Несколько минут они шутливо пихали друг друга ногами, пытаясь не то скинуть на пол, не то наставить синяков. В конце концов Се Лянь прижал его ступни к подоконнику своими и откинул голову, упираясь макушкой в откос.
— Первое время после усыновления я не мог поверить в то, что попал в хорошую семью. У нас ходили байки про подобное — вроде, чем более замечательной семья кажется сначала, тем ужаснее она станет после. Не знаю, кто это начал, но я был маленьким и верил, поэтому, попав сюда, постоянно пытался их на чем-то подловить. Рылся по ящикам в поисках доказательств, устраивал истерики и бойкоты, мог не разговаривать целыми днями. Сейчас мне очень стыдно за это.
Цинсюань слушал его внимательно, накручивая прядь волос на палец, и молчал, пока Се Лянь рассказывал о своих глупых, эгоистичных делишках и мыслях, тревожных и испуганных, каким он был и сам первое время.
— В конце концов мы все же поговорили и я понял, что хорошую семью определяет отношение друг к другу и ребенку, а не какие-то там скрытые мотивы. Я люблю их, правда, но… я устал. Иногда хочется, чтобы они действительно отказались от меня, а иногда я боюсь этого до дрожи. Мне нравится, как дом наполняется теплом, когда они возвращаются с работы, но в то же время я не хочу приходить вечером из университета и молюсь, чтобы и они задержались подольше, ведь знаю, к чему опять сведутся все разговоры во время ужина. Мне уютно здесь, но этот уют — как тесная комнатушка без окон, заставленная красивыми вещами. Красивыми, но ненавистными. Может, поэтому я чувствую себя так хорошо с совершенно незнакомыми людьми в максимально отличающемся от моего дома месте?
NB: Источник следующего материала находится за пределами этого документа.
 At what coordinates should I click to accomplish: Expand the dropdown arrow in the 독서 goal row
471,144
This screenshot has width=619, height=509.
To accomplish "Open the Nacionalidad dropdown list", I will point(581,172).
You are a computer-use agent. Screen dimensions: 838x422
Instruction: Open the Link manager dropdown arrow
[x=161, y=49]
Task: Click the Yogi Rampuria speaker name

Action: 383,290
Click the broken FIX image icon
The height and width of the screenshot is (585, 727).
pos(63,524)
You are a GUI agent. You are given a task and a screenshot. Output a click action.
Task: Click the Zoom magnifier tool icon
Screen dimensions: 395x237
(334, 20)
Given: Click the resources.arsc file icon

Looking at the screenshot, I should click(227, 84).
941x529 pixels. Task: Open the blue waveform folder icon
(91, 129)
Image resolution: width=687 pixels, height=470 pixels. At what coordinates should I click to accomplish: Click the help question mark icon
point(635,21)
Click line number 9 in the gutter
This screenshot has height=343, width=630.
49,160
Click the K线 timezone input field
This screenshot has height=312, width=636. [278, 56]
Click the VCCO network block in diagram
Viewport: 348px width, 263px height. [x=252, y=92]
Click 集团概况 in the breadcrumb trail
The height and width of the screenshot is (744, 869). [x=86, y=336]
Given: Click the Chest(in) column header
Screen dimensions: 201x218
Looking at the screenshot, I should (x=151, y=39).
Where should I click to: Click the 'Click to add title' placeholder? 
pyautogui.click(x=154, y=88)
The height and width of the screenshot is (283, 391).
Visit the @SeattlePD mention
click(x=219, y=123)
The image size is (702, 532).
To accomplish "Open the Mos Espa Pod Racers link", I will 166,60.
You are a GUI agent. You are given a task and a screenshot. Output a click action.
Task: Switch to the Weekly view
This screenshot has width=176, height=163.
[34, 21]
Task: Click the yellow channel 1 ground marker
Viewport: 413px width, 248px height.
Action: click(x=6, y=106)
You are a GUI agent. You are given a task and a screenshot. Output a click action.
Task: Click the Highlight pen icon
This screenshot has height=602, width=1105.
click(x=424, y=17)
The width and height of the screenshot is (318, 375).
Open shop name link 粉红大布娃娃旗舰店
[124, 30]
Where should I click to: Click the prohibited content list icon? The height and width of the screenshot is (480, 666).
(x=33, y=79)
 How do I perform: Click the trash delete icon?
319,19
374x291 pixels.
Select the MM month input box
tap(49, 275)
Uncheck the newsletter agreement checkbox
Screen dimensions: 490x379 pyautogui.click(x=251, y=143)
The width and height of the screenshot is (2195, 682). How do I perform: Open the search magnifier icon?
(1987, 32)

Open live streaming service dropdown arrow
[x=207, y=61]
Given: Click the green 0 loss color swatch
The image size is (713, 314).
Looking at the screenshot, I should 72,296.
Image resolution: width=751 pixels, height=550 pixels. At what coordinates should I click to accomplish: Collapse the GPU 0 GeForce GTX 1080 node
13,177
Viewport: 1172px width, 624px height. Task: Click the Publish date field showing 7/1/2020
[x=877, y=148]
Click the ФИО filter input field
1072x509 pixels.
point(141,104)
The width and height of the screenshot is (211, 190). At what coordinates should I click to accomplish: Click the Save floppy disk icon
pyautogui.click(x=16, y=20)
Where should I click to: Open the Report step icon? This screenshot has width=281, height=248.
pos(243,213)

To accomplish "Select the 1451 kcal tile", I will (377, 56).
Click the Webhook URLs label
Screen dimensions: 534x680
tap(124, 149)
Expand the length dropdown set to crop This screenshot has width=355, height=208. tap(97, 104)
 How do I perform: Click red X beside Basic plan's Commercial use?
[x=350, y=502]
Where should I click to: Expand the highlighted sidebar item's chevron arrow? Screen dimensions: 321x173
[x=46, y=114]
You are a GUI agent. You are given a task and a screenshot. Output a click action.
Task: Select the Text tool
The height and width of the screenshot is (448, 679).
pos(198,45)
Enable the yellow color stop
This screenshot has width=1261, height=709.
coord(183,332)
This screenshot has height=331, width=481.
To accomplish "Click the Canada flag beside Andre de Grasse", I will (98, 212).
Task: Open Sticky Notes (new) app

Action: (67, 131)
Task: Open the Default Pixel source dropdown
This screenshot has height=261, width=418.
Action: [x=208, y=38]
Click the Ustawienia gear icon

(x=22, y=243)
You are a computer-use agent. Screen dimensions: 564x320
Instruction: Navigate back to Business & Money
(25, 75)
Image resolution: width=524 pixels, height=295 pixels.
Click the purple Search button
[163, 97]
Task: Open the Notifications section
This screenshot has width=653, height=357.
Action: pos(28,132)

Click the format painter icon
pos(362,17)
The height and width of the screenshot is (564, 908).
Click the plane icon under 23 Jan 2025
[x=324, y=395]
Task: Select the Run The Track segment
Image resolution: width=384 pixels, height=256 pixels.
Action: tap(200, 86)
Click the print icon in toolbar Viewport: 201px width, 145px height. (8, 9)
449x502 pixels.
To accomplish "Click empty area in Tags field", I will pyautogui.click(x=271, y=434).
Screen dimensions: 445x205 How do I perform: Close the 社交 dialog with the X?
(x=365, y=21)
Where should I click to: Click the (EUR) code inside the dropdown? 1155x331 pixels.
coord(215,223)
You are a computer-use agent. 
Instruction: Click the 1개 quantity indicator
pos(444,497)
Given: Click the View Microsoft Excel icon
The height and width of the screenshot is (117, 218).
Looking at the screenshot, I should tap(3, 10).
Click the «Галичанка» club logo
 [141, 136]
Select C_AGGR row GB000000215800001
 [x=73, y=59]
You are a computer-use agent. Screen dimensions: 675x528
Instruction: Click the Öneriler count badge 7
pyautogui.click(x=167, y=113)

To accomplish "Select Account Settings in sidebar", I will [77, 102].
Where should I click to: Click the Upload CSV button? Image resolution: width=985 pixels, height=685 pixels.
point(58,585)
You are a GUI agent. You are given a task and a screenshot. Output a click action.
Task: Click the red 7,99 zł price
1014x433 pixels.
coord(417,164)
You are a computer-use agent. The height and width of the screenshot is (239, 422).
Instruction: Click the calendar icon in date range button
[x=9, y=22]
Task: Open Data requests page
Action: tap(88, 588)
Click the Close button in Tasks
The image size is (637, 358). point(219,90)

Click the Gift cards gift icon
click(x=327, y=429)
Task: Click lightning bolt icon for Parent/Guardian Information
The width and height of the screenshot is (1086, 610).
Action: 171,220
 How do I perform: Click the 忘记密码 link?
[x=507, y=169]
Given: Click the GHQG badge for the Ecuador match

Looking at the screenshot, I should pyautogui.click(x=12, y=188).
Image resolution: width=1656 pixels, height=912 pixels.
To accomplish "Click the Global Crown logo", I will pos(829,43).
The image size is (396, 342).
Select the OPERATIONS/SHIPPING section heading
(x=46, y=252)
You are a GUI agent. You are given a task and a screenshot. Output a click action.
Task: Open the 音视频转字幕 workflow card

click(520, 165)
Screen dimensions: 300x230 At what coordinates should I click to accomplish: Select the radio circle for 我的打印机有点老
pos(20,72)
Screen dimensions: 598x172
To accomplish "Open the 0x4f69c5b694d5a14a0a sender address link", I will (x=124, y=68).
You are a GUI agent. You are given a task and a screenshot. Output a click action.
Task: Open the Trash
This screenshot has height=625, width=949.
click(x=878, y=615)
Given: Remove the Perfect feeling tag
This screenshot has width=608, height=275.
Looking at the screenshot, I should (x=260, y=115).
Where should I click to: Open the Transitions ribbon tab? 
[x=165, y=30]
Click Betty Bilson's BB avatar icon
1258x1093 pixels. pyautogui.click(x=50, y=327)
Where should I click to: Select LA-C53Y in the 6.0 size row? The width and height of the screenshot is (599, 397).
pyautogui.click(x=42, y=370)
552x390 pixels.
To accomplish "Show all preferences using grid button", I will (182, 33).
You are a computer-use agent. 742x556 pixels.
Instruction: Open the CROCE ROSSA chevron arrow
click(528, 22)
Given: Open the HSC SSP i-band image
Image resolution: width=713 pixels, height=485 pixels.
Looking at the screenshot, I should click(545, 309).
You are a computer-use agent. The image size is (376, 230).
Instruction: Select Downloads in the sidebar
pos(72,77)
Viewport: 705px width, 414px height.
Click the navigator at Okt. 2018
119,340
Он говорил, то делая паузы между словами, словно думая о чем-то ином, то ускоряясь настолько, что звучали почти слитно, а Цинсюань продолжал слушать, щекоча пальцами все еще прижатых ног его подошву, словно пытаясь отвлечь этим от тяжелых мыслей.
Монолог прервал телефон Цинсюаня, звякнувший входящим сообщением.
— Ты не будешь смотреть? — уточнил Се Лянь после воцарившегося молчания.
— Подождут. А вот тебе явно нужно высказаться.
— Все нормально, посмотри, вдруг что-то важное.
— Брат пишет, — заметил Цинсюань, глянув на экран. — Ничего страшного, он знает, что я здесь, посижу еще, если тебе не хочется оставаться одному.
Се Ляню внезапно захотелось не то заплакать, не то обнять его. Он не заслуживал такого чудесного отношения от человека, о чьей единственной просьбе попросту позабыл. И, разумеется, он совсем не хотел портить его отношения с семьей, поэтому отпустил домой, пообещав, что не будет грустить и просто ляжет спать.
— Подождем сколько нужно, — сказал Цинсюань напоследок, вставая на лестницу, — если хочешь, я могу залезать к тебе каждый вечер. Будем смотреть фильмы, делать фоточки и перемывать всем кости. А когда твои родители дадут тебе свободу, первым же делом поедем к ребятам и напьемся как сволочи. Татуировка как-нибудь потом.
— Как сволочи, — кивнул Се Лянь, с трудом сдерживая улыбку.
Они с деловым видом пожали друг другу руки — в процессе потоком ветра Цинсюаня едва не унесло вбок вместе с лестницей, и Се Лянь, ощущая, как на голове появляются седые волосы, вцепился в его руку так, что остались следы, — и расстались до следующего дня.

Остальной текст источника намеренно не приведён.